The VDS filter is used to define the datasources that are included in the VDS. For instance, if the user creates a VDS that contains all datasources that contain a specific power level the filter to be created would be something like: power.level = 20, where power is the name of the tag, level is the name of the property belonging to that tag and 20 is the value that must be matched on a datasource in order to belong to this VDS.

The VDS filter may contain multiple conditions that satisfy a multi-condition criteria. This can be set with boolean operators and be separated with brackets. For example a user can define the following filter: (power.level = 20 AND location.country = NL) OR status.active = True. NOTE: to make the filtering logic efficient it is advised to simplify the filter using boolean algebra simplification.

Currently, the filter attribute is a special tag (Tag = group, Property = filter) created in the VDS itself.

The following video showcases an example of a VDS:

VDS timeline

The VDS timeline is a core concept of the VDS as it reflects how the underlying datasources are active during a specific period of time and how this affects to the aggregation of the VDS. The VDS timeline is calculated taking into account the Valid From attribute of all the tags that are part of the filter and with the conditions specified in the filter, i.e. a datasource is active in the period from the time of the Valid from of the tag (or combination of tags) from the filter and onwards.

The following is an example of a tag with a specific Valid from attribute.

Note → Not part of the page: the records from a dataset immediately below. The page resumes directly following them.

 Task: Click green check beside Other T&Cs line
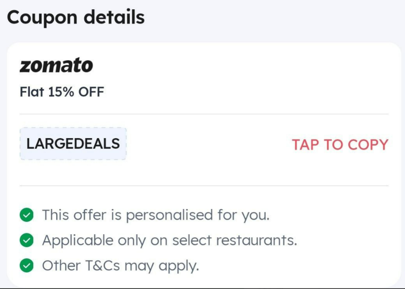tap(26, 266)
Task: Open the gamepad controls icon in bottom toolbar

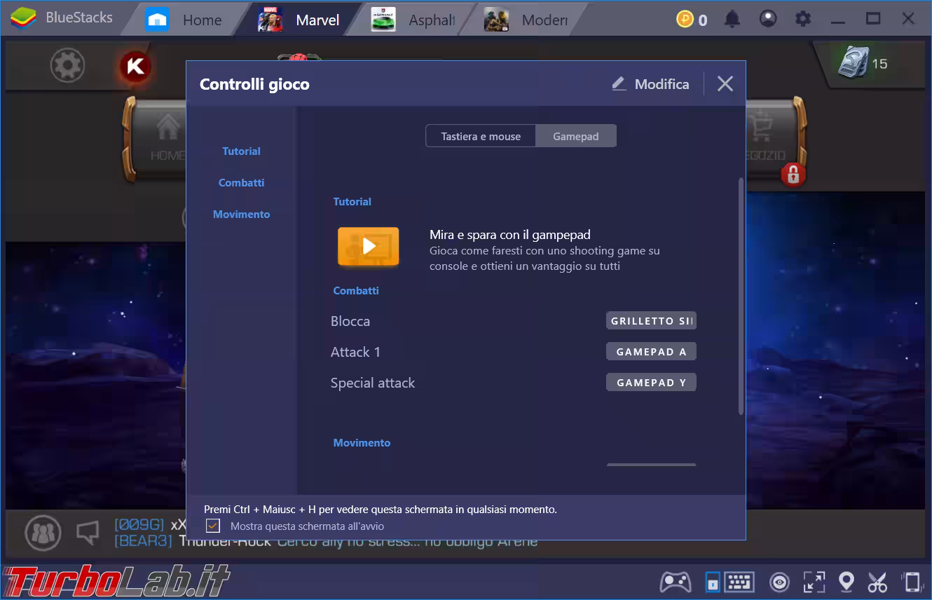Action: pyautogui.click(x=676, y=582)
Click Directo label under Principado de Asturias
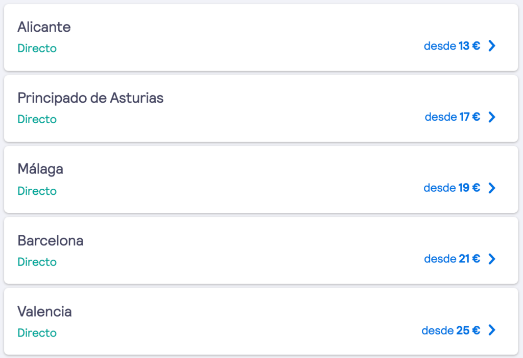Image resolution: width=523 pixels, height=358 pixels. pyautogui.click(x=37, y=119)
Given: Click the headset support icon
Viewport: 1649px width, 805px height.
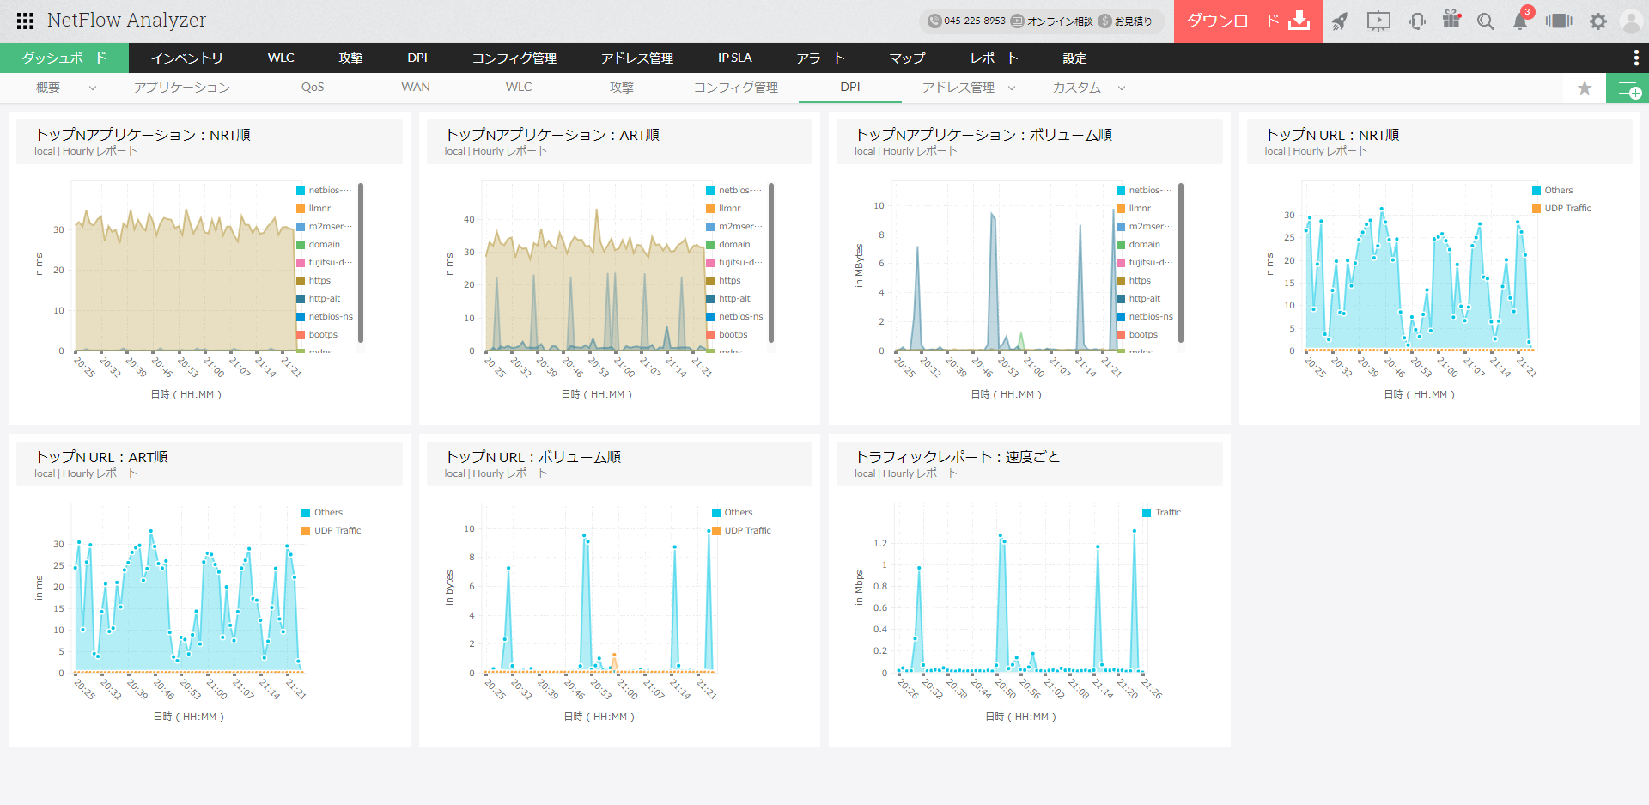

The following conditions affect the timeline:

  • If a tag has no Valid from attribute the datasource is considered active from the "beginning", i.e. the earliest channel data is considered active.
  • If the tag is not removed then the datasource is active until the "end", i.e. the latest channel data is considered active.
  • Tags may have multiple versions with different Valid From values, all versions are taken into account.
    • The earliest Valid from is used as the earliest point where the datasource is active.
    • If the tag is removed at a certain point the Valid from of the removal is used as the end of the activity period.
    • If the tag property value does not match in a particular version, then the Valid from of that tag version is used as the end of the activity period.
  • The boolean operations applied on the filter affect the activity period, also taking into account the above rules. For example: if using the operator AND over two or more tags the datasource is active only when all tags are active at the same time. Similarly, if using the operator OR the datasource is active when any of the tags involved in the operation is active.

The following example illustrates a tag that is removed at a point in time, and activated later again. In this example if the filter is example.prop=a then the period of activity would start from Jan 1,2020 then finish in Jan 1,2021 and then start again in Jan 1,2022.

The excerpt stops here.